Uganda National First Division League
- Season: 1971
- Champions: Army
- Top goalscorer: Polly Ouma, Simba FC (18)

= 1971 Uganda National First Division League =

Football season in Uganda

The 1971 Uganda National First Division League was the fourth season of the Ugandan football championship, the top-level football league of Uganda.

==Overview==
The 1971 Uganda National First Division League was contested by 8 teams and was won by Simba FC, the Army side.

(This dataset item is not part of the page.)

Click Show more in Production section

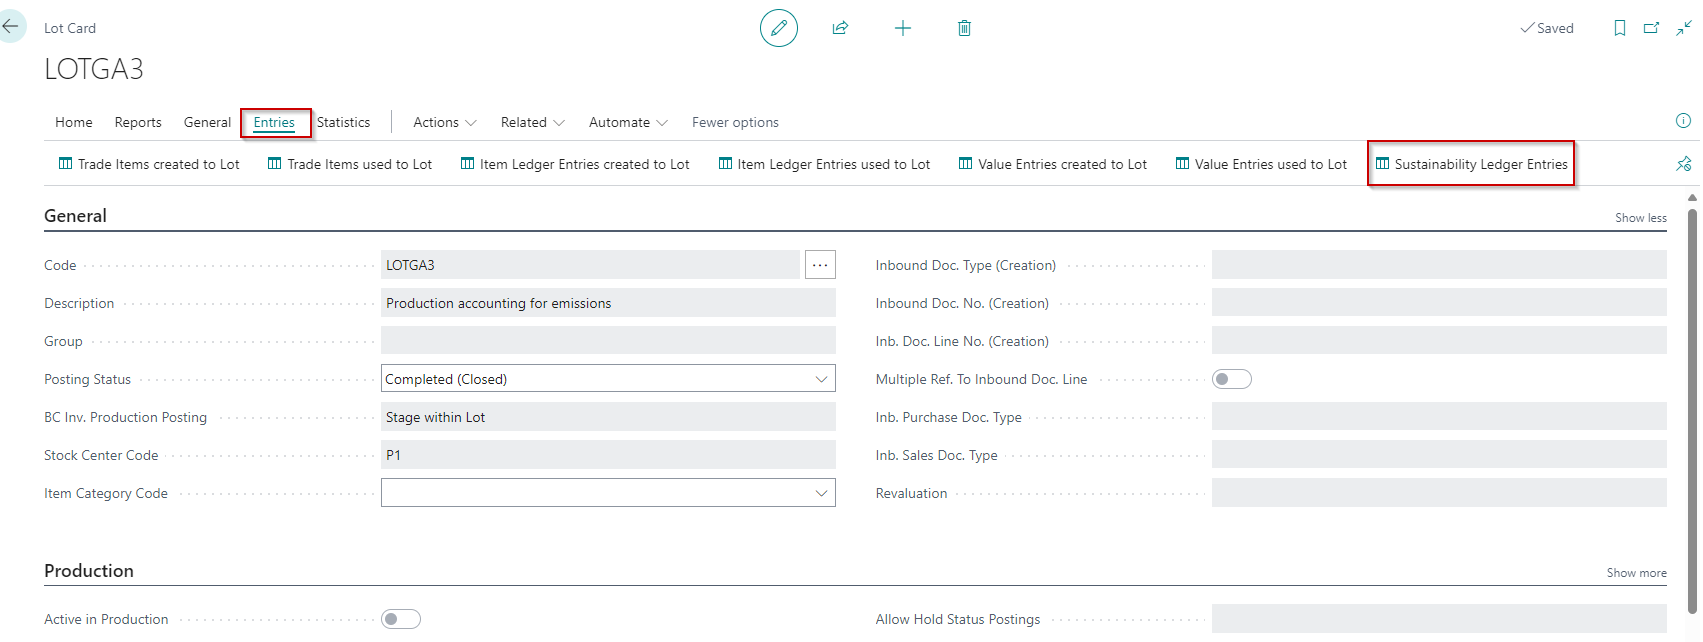click(1636, 573)
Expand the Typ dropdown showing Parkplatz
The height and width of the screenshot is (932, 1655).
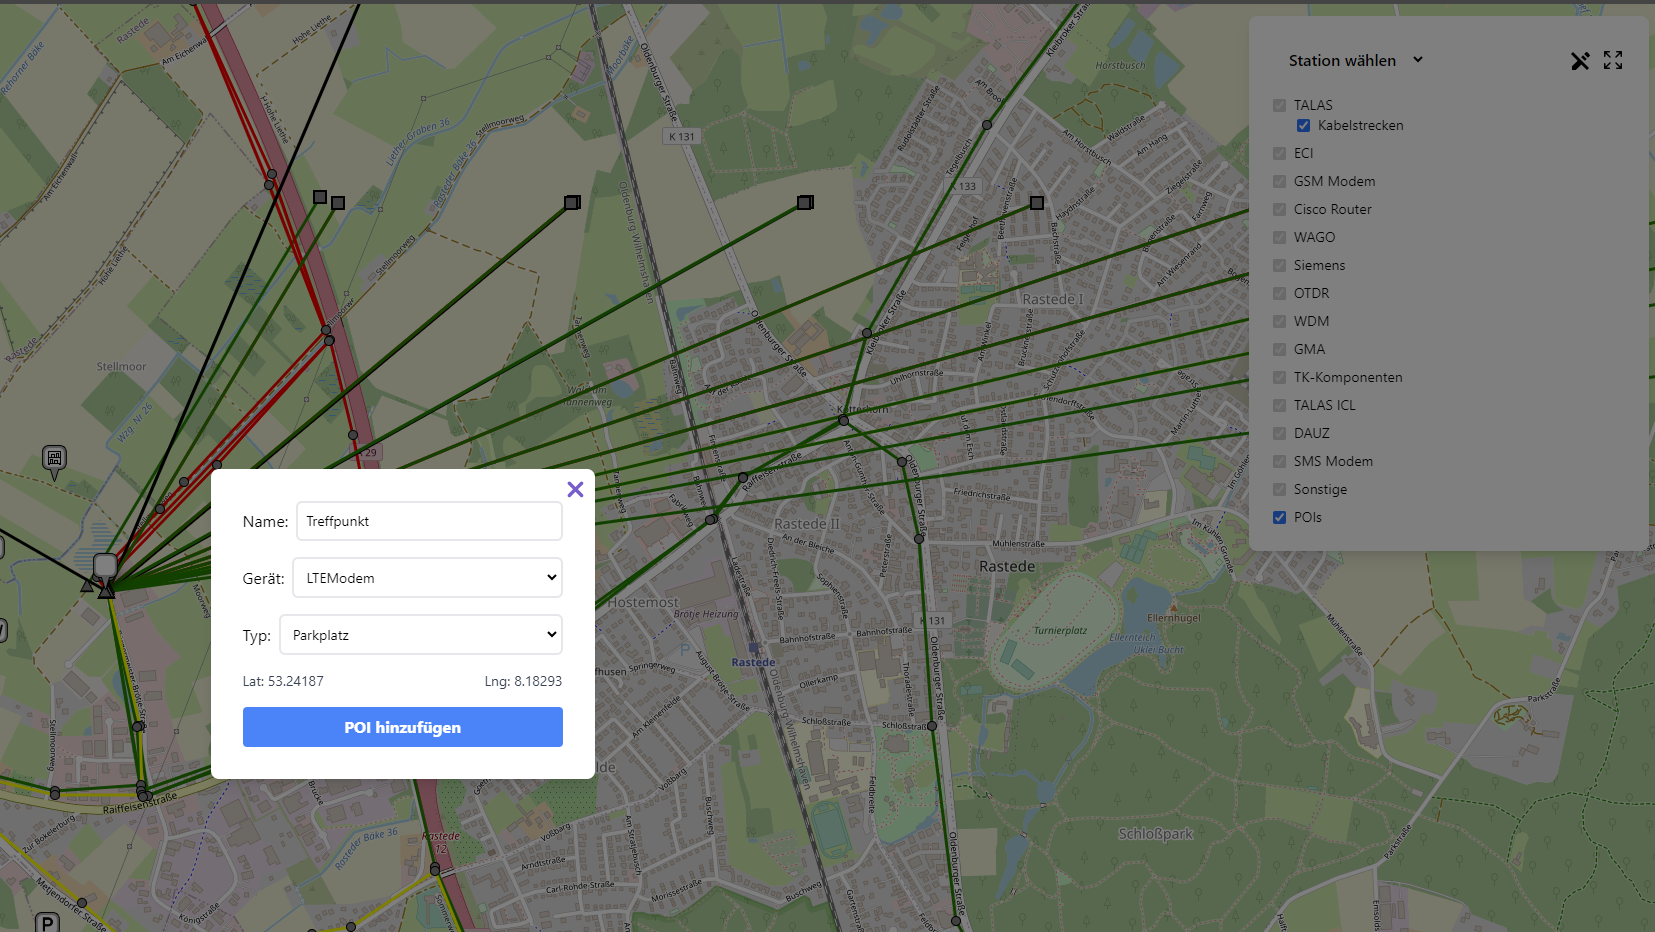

In the next two seasons of 1972 and 1973 the championship was not completed because of civil unrest.

==League standings==

| Pos | Team | Pld | W | D | L | GF | GA | GD | Pts | Qualification |
| 1 | Simba FC (C) | 14 | 12 | 2 | 0 | 45 | 9 | +36 | 26 | Champions |
| 2 | Prisons | 14 | 9 | 3 | 2 | 31 | 10 | +21 | 21 |  |
| 3 | Coffee Kakira | 14 | 7 | 3 | 4 | 31 | 16 | +15 | 17 |
| 4 | Express FC | 14 | 7 | 2 | 5 | 20 | 20 | 0 | 16 |
| 5 | Uganda Police FC | 14 | 3 | 5 | 6 | 25 | 22 | +3 | 11 |
| 6 | Jinja | 14 | 3 | 3 | 8 | 22 | 49 | −27 | 9 |
| 7 | Masaka | 14 | 3 | 1 | 10 | 17 | 46 | −29 | 7 |
| 8 | Kilembe Mines FC | 14 | 2 | 2 | 10 | 23 | 34 | −11 | 6 |

==Leading goalscorer==
The top goalscorer in the 1971 season was Polly Ouma of Simba FC with 18 goals.